Data extracted from a collection:
*** Begin section ***

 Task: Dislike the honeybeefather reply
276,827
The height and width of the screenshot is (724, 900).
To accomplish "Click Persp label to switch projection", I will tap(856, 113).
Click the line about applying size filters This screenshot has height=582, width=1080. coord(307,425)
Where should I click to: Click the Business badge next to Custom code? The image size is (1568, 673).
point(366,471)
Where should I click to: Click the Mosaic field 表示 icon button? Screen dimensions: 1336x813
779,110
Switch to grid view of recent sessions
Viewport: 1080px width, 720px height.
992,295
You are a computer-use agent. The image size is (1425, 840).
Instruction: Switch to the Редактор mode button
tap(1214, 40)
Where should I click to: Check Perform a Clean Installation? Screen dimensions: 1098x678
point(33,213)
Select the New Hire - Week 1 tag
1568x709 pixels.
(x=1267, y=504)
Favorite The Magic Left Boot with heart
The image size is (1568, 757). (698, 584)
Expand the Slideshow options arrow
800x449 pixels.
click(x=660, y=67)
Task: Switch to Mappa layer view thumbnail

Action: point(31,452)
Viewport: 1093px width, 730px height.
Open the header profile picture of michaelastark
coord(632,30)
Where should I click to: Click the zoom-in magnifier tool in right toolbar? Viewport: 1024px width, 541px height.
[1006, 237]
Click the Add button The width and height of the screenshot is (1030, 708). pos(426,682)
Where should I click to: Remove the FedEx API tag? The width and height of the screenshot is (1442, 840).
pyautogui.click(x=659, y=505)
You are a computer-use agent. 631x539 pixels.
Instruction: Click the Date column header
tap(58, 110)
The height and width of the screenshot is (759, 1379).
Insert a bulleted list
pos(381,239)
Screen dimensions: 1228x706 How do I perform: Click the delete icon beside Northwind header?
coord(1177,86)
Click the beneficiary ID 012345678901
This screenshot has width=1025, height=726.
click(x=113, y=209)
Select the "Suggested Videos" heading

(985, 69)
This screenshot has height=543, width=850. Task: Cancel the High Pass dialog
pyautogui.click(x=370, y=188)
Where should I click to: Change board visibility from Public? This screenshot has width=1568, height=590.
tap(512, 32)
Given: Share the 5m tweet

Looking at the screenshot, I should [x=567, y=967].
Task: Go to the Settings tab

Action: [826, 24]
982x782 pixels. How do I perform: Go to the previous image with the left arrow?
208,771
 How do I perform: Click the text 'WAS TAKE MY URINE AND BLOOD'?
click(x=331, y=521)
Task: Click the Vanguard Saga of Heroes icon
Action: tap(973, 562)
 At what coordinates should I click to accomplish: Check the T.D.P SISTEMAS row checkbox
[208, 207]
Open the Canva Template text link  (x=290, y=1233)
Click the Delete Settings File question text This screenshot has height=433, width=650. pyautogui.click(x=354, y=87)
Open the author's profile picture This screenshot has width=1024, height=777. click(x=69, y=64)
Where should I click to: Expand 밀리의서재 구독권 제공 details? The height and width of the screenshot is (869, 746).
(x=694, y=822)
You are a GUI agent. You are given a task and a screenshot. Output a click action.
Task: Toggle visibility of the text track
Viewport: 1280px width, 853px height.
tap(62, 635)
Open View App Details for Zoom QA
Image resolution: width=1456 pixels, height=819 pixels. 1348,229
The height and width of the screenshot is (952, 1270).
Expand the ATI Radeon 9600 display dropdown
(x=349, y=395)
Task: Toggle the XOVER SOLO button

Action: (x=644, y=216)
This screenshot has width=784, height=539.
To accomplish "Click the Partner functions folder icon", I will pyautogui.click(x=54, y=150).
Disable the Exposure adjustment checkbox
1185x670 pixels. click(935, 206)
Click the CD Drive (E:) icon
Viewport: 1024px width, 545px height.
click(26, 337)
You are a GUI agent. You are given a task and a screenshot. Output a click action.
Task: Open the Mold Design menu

*** End section ***

[Instructions to follow]:
Please repeat the records so that each one reads exactly as it does above.

[Reply to the exercise]:
 Task: Dislike the honeybeefather reply
276,827
The height and width of the screenshot is (724, 900).
To accomplish "Click Persp label to switch projection", I will tap(856, 113).
Click the line about applying size filters This screenshot has height=582, width=1080. coord(307,425)
Where should I click to: Click the Business badge next to Custom code? The image size is (1568, 673).
point(366,471)
Where should I click to: Click the Mosaic field 表示 icon button? Screen dimensions: 1336x813
779,110
Switch to grid view of recent sessions
Viewport: 1080px width, 720px height.
992,295
You are a computer-use agent. The image size is (1425, 840).
Instruction: Switch to the Редактор mode button
tap(1214, 40)
Where should I click to: Check Perform a Clean Installation? Screen dimensions: 1098x678
point(33,213)
Select the New Hire - Week 1 tag
1568x709 pixels.
(x=1267, y=504)
Favorite The Magic Left Boot with heart
The image size is (1568, 757). (698, 584)
Expand the Slideshow options arrow
800x449 pixels.
click(x=660, y=67)
Task: Switch to Mappa layer view thumbnail

Action: point(31,452)
Viewport: 1093px width, 730px height.
Open the header profile picture of michaelastark
coord(632,30)
Where should I click to: Click the zoom-in magnifier tool in right toolbar? Viewport: 1024px width, 541px height.
[1006, 237]
Click the Add button The width and height of the screenshot is (1030, 708). pos(426,682)
Where should I click to: Remove the FedEx API tag? The width and height of the screenshot is (1442, 840).
pyautogui.click(x=659, y=505)
You are a computer-use agent. 631x539 pixels.
Instruction: Click the Date column header
tap(58, 110)
The height and width of the screenshot is (759, 1379).
Insert a bulleted list
pos(381,239)
Screen dimensions: 1228x706 How do I perform: Click the delete icon beside Northwind header?
coord(1177,86)
Click the beneficiary ID 012345678901
This screenshot has width=1025, height=726.
click(x=113, y=209)
Select the "Suggested Videos" heading

(985, 69)
This screenshot has height=543, width=850. Task: Cancel the High Pass dialog
pyautogui.click(x=370, y=188)
Where should I click to: Change board visibility from Public? This screenshot has width=1568, height=590.
tap(512, 32)
Given: Share the 5m tweet

Looking at the screenshot, I should [x=567, y=967].
Task: Go to the Settings tab

Action: [826, 24]
982x782 pixels. How do I perform: Go to the previous image with the left arrow?
208,771
 How do I perform: Click the text 'WAS TAKE MY URINE AND BLOOD'?
click(x=331, y=521)
Task: Click the Vanguard Saga of Heroes icon
Action: tap(973, 562)
 At what coordinates should I click to accomplish: Check the T.D.P SISTEMAS row checkbox
[208, 207]
Open the Canva Template text link  (x=290, y=1233)
Click the Delete Settings File question text This screenshot has height=433, width=650. pyautogui.click(x=354, y=87)
Open the author's profile picture This screenshot has width=1024, height=777. click(x=69, y=64)
Where should I click to: Expand 밀리의서재 구독권 제공 details? The height and width of the screenshot is (869, 746).
(x=694, y=822)
You are a GUI agent. You are given a task and a screenshot. Output a click action.
Task: Toggle visibility of the text track
Viewport: 1280px width, 853px height.
tap(62, 635)
Open View App Details for Zoom QA
Image resolution: width=1456 pixels, height=819 pixels. 1348,229
The height and width of the screenshot is (952, 1270).
Expand the ATI Radeon 9600 display dropdown
(x=349, y=395)
Task: Toggle the XOVER SOLO button

Action: (x=644, y=216)
This screenshot has width=784, height=539.
To accomplish "Click the Partner functions folder icon", I will pyautogui.click(x=54, y=150).
Disable the Exposure adjustment checkbox
1185x670 pixels. click(935, 206)
Click the CD Drive (E:) icon
Viewport: 1024px width, 545px height.
click(26, 337)
You are a GUI agent. You are given a task and a screenshot. Output a click action.
Task: Open the Mold Design menu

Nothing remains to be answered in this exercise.